▸ **Estratto**

_____

Ricordo che la penna aveva la china verde, forse perché mi ricordava un'edizione de La Storia Infinita in mio possesso con l'alternanza di storia tra colore rosso e verde.
Il genere era sempre fantasy, il titolo La Spada di Lehar e il plot era praticamente identico al precedente: questo importante cimelio viene rubato dalla citta di Versilia (sì, come la famosa regione toscana) e viene incaricato un solo uomo di recuperare l'oggetto. Tale Alexander, cavaliere di belle speranze, accompagnato dal suo fido falco di nome Kagi. In realtà il falco è un uomo trasformato da una maledizione in uccello, ma non si trasforma di notte e non ha una relazione con Alexander, non temete. (cit. Ladyhawk, per chi non se lo ricordasse).
Alexander inoltre possiede dei poteri ESP: telecinesi, telepatia (ma solo con il falco) e sa fare anche di conto. Tra mille periperzie (e ripeto, mille) riuscirà a portare a termine il compito assegnatoli.
È il primo romanzo che ho concluso. Si nota un evoluzione nello stile rispetto allo Scettro - e vorrei anche vedere - e una certa proprietà di linguaggio. I personaggi, seppur stereotipati, hanno comunque una caratterizzazione discretamente riuscita. Per il resto, a parte i poteri ESP, è un fantasy classico.
Anche questa imperdibile opera risiede in un angolo sperduto del mio appartamento, nel suo raccoglitore ad anelli originale, con le pagine scritte fitte fitte a mano, con inchiostro verde.

_____

▸ **Elenco delle voci**
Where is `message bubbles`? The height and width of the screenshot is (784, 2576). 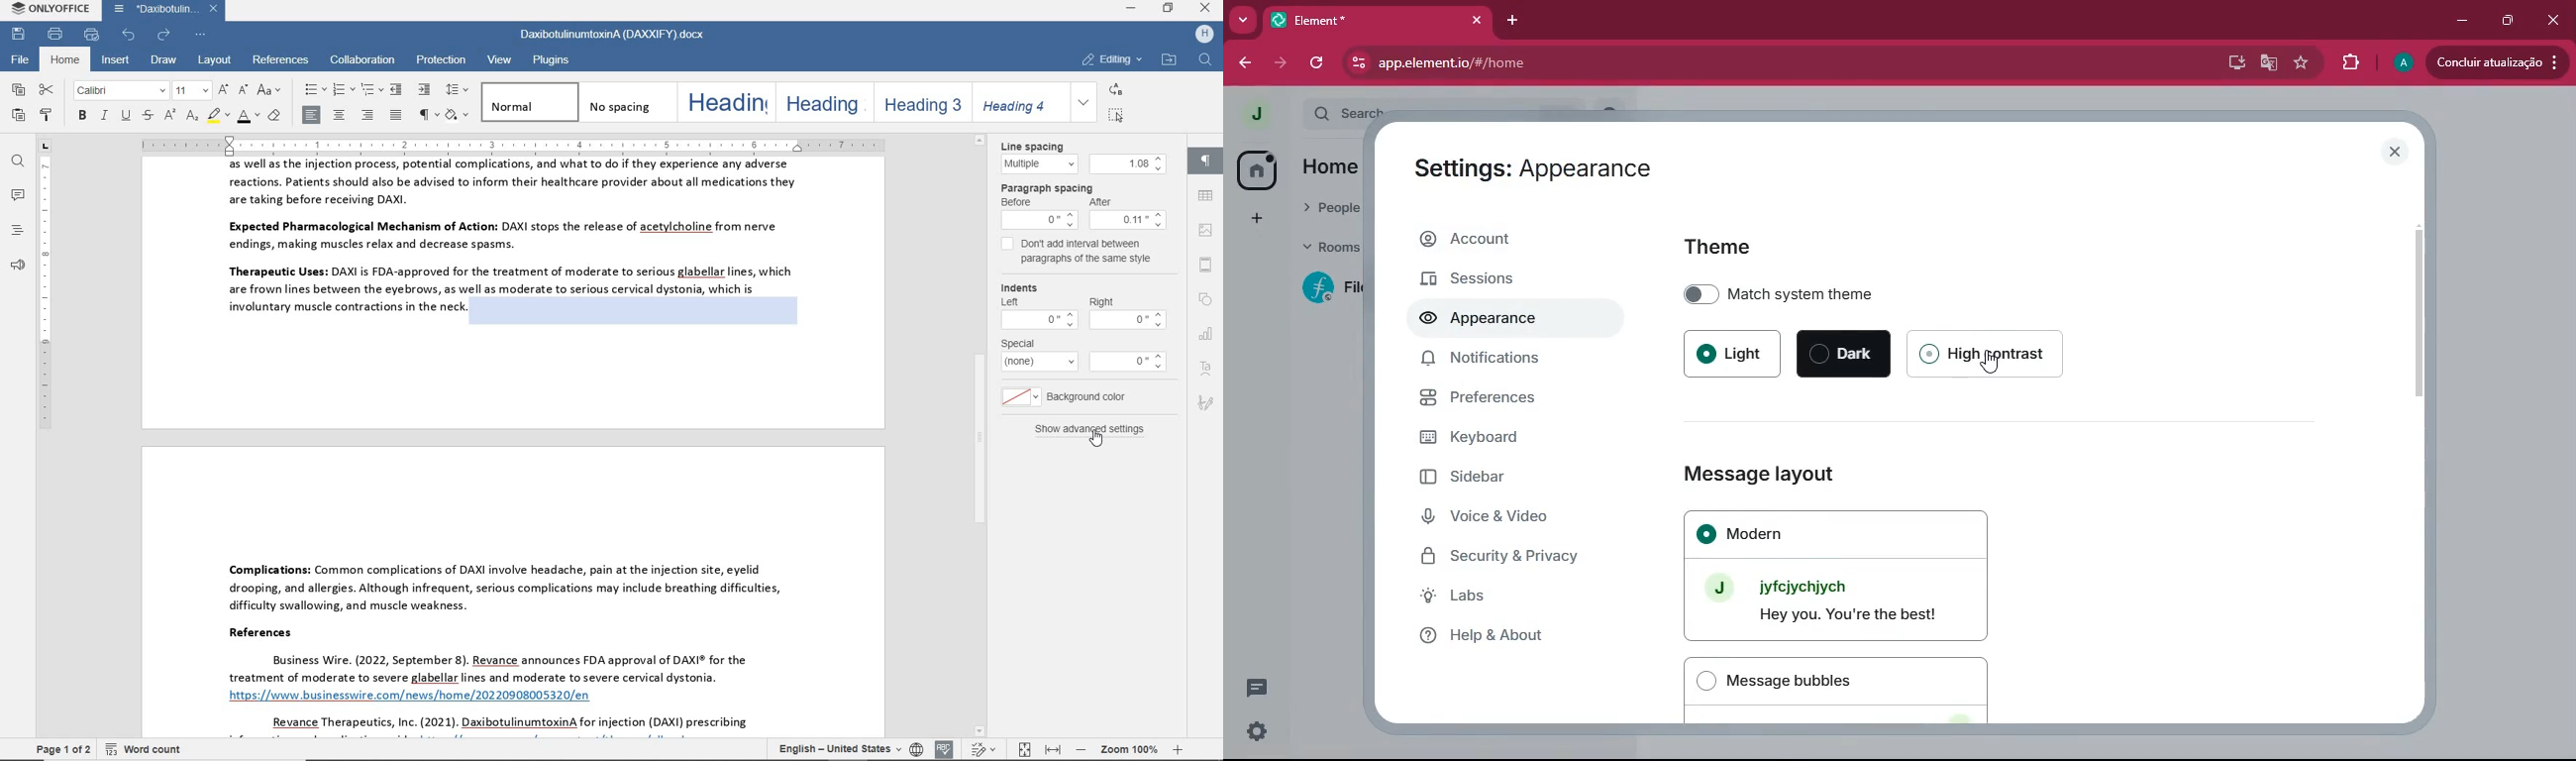
message bubbles is located at coordinates (1848, 688).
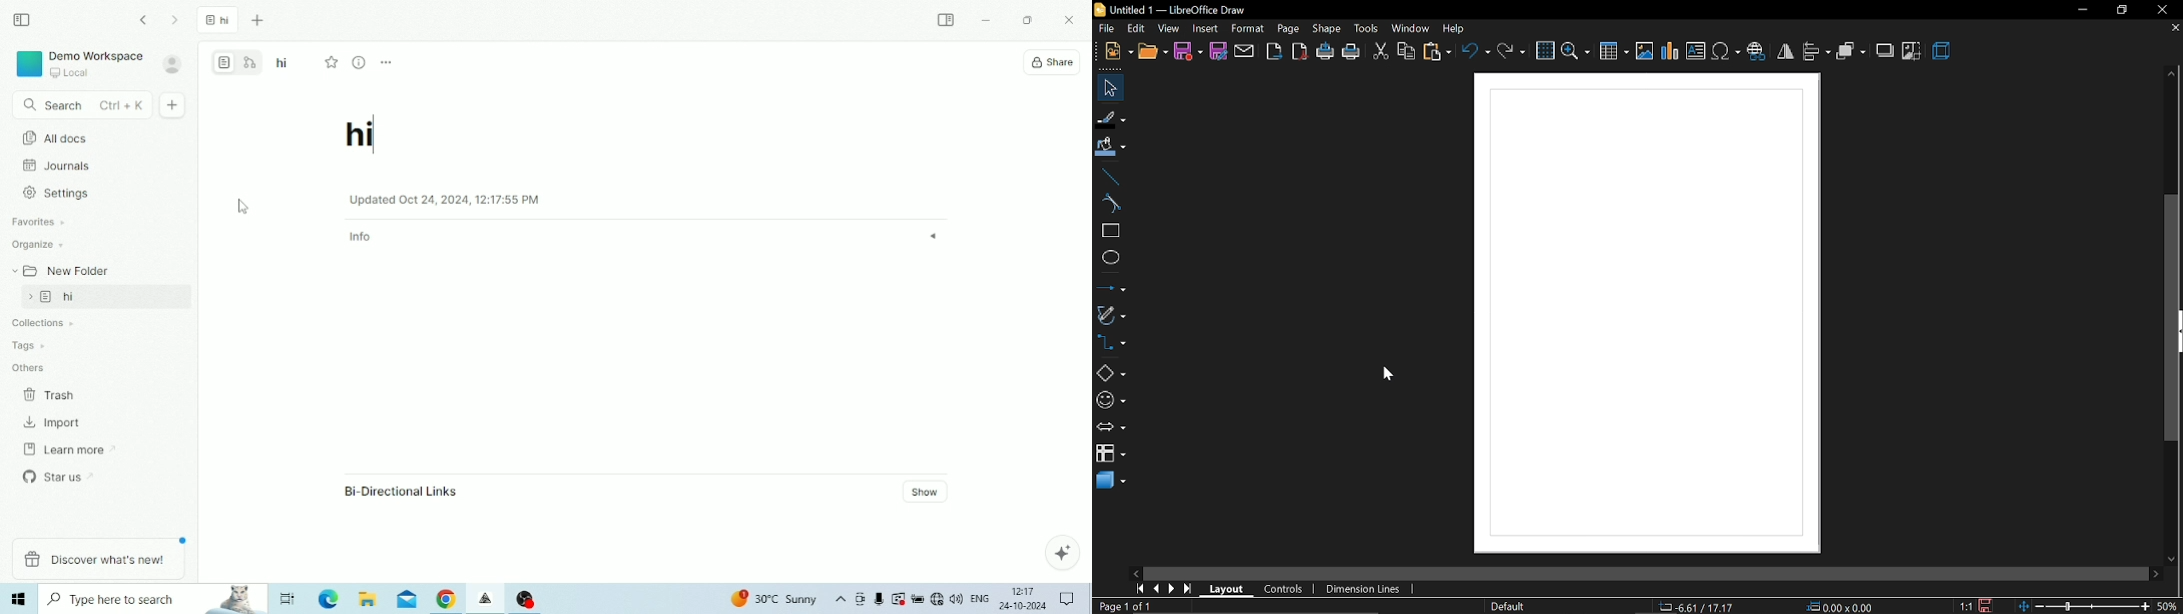 The image size is (2184, 616). Describe the element at coordinates (1644, 51) in the screenshot. I see `insert image` at that location.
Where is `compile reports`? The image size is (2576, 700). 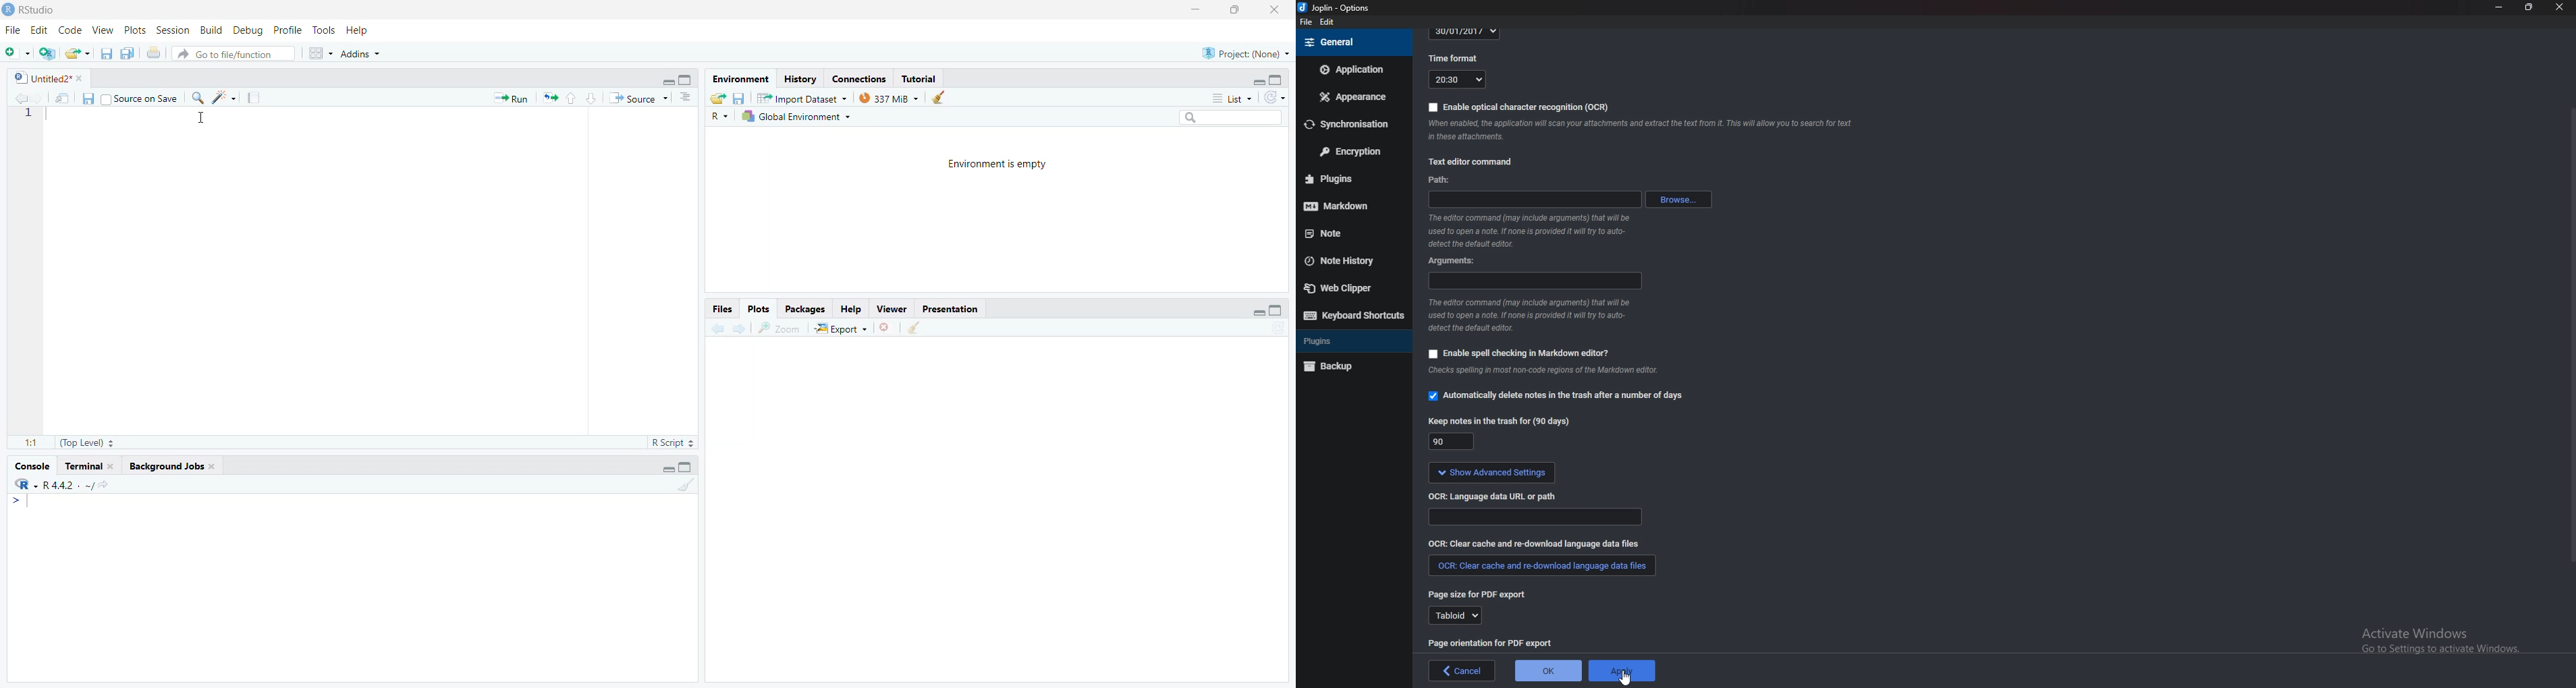 compile reports is located at coordinates (256, 99).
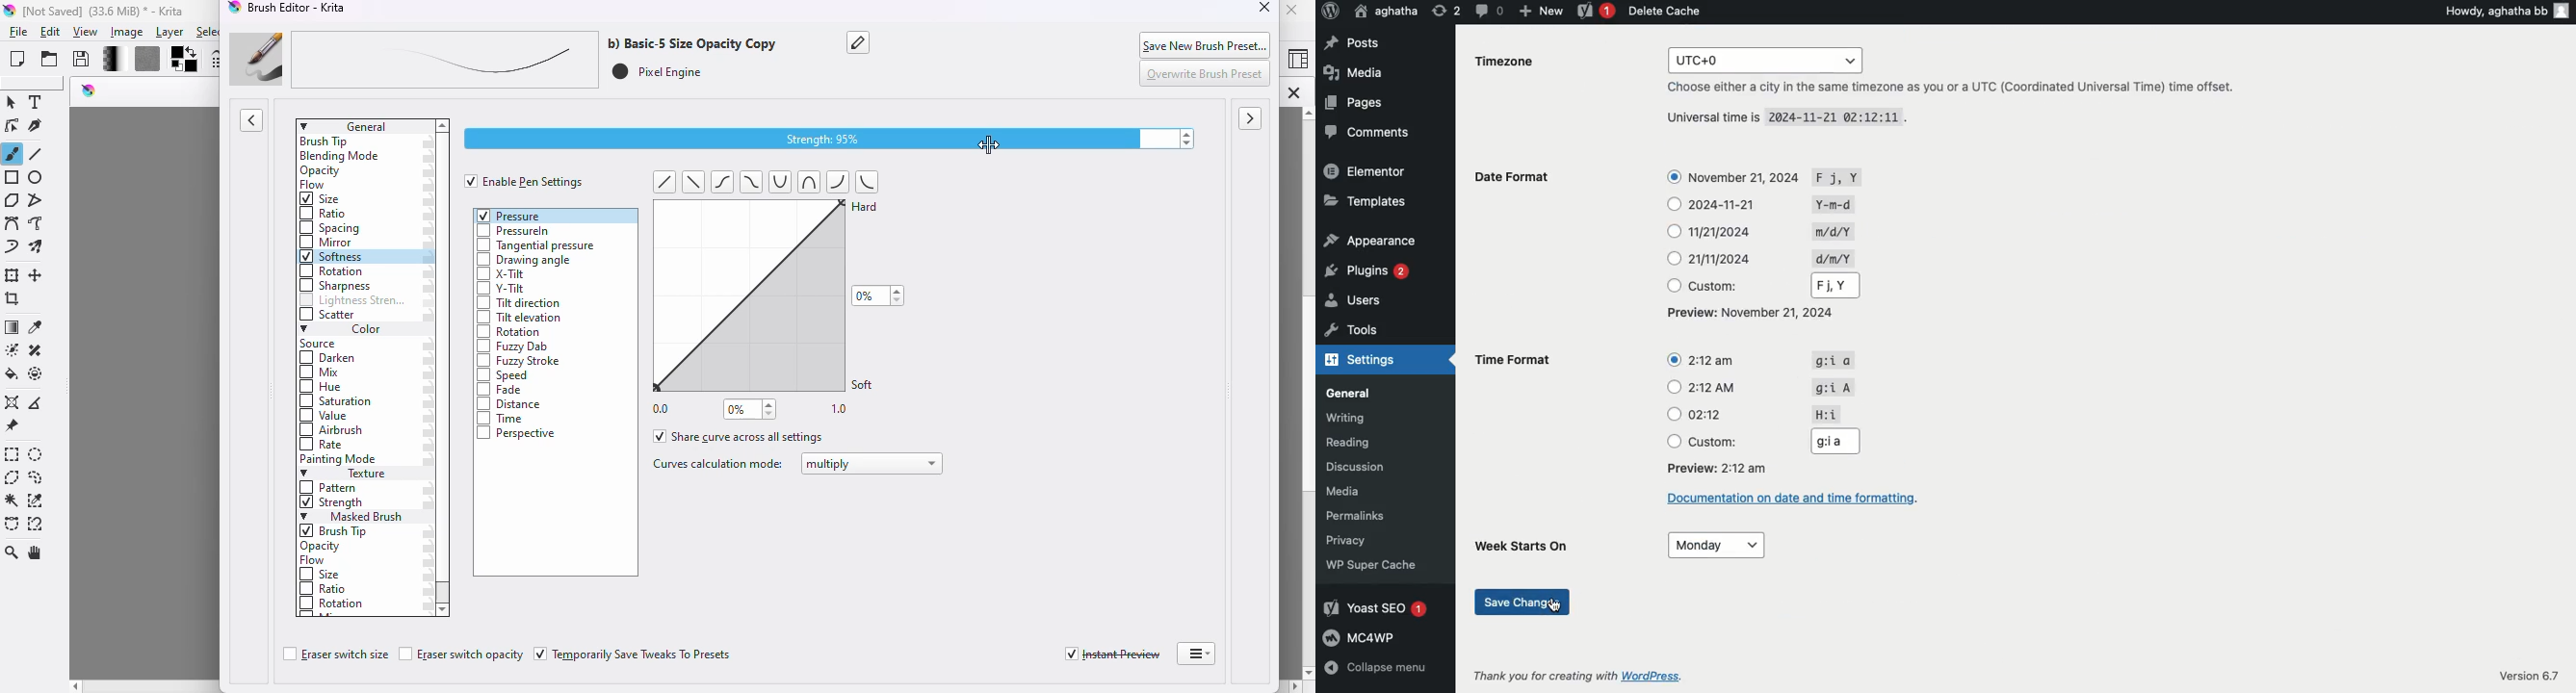  Describe the element at coordinates (1561, 608) in the screenshot. I see `Cursor` at that location.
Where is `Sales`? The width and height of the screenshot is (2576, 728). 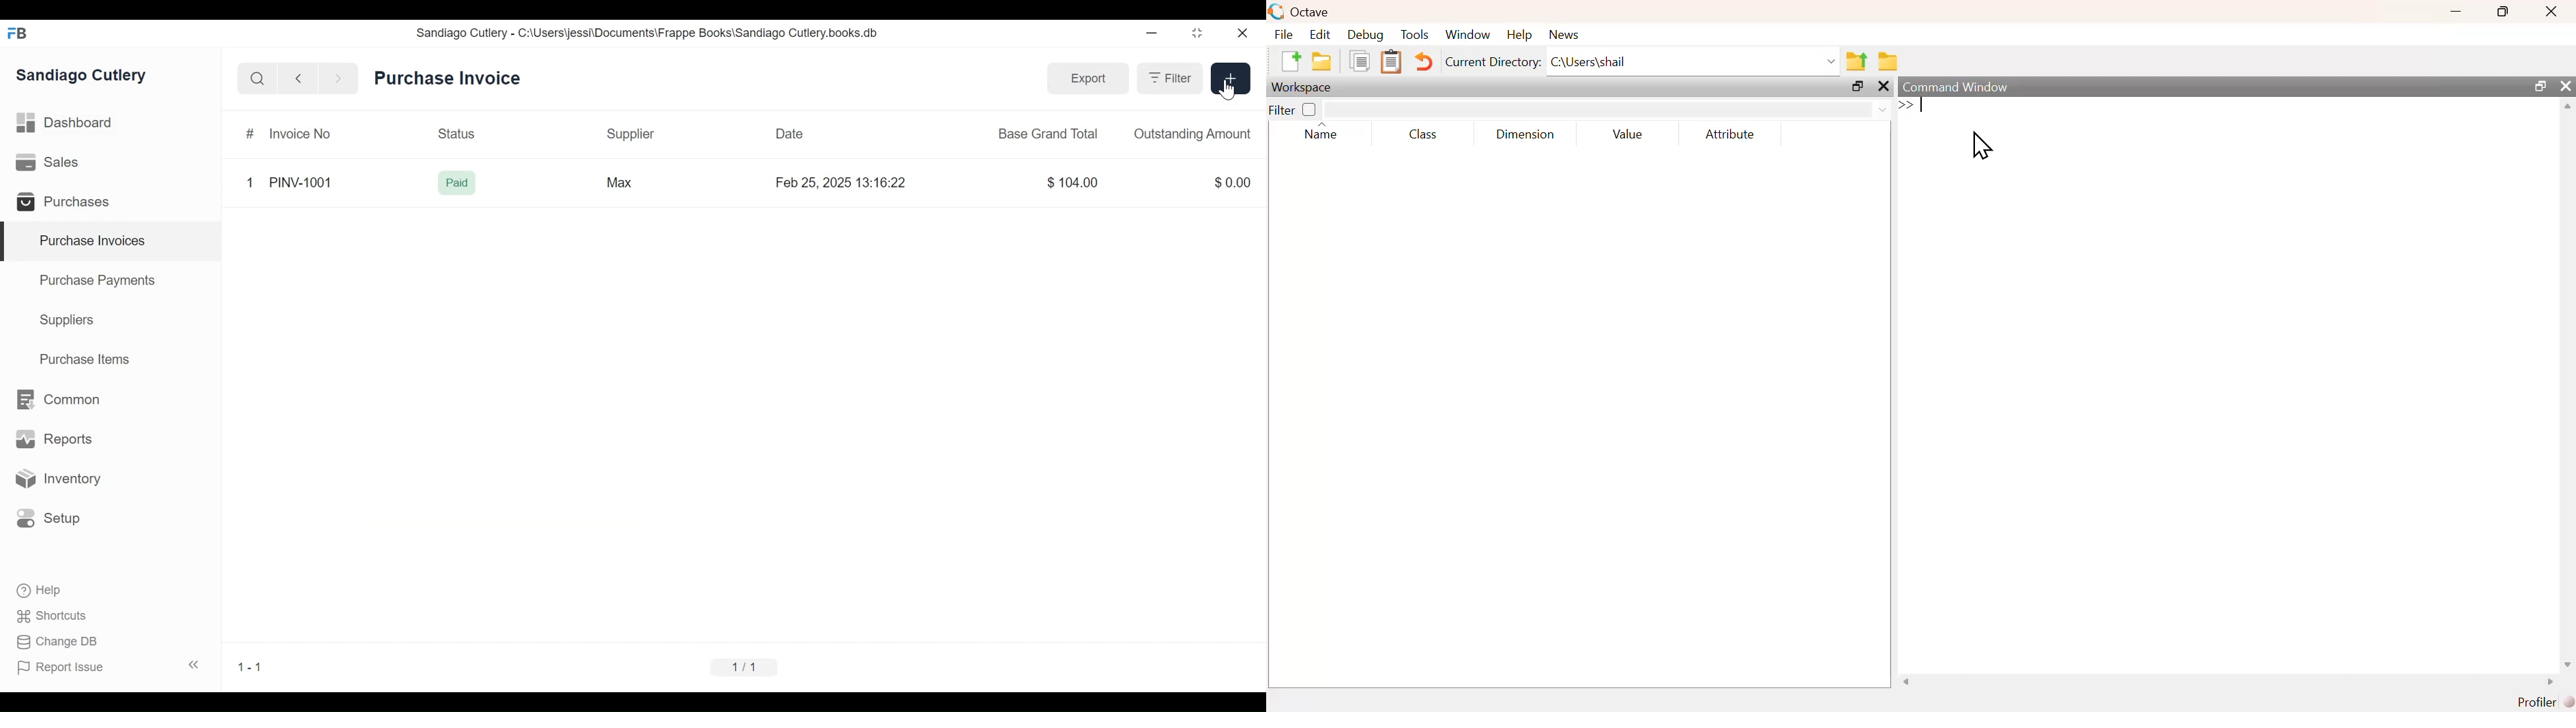
Sales is located at coordinates (50, 163).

_____

▸ **Compito breve**
Trascrivi per intero l'estratto sul romanzo La Spada di Lehar, parola per parola e senza alcuna modifica.

▸ **Soluzione del compito**
Ricordo che la penna aveva la china verde, forse perché mi ricordava un'edizione de La Storia Infinita in mio possesso con l'alternanza di storia tra colore rosso e verde.
Il genere era sempre fantasy, il titolo La Spada di Lehar e il plot era praticamente identico al precedente: questo importante cimelio viene rubato dalla citta di Versilia (sì, come la famosa regione toscana) e viene incaricato un solo uomo di recuperare l'oggetto. Tale Alexander, cavaliere di belle speranze, accompagnato dal suo fido falco di nome Kagi. In realtà il falco è un uomo trasformato da una maledizione in uccello, ma non si trasforma di notte e non ha una relazione con Alexander, non temete. (cit. Ladyhawk, per chi non se lo ricordasse).
Alexander inoltre possiede dei poteri ESP: telecinesi, telepatia (ma solo con il falco) e sa fare anche di conto. Tra mille periperzie (e ripeto, mille) riuscirà a portare a termine il compito assegnatoli.
È il primo romanzo che ho concluso. Si nota un evoluzione nello stile rispetto allo Scettro - e vorrei anche vedere - e una certa proprietà di linguaggio. I personaggi, seppur stereotipati, hanno comunque una caratterizzazione discretamente riuscita. Per il resto, a parte i poteri ESP, è un fantasy classico.
Anche questa imperdibile opera risiede in un angolo sperduto del mio appartamento, nel suo raccoglitore ad anelli originale, con le pagine scritte fitte fitte a mano, con inchiostro verde.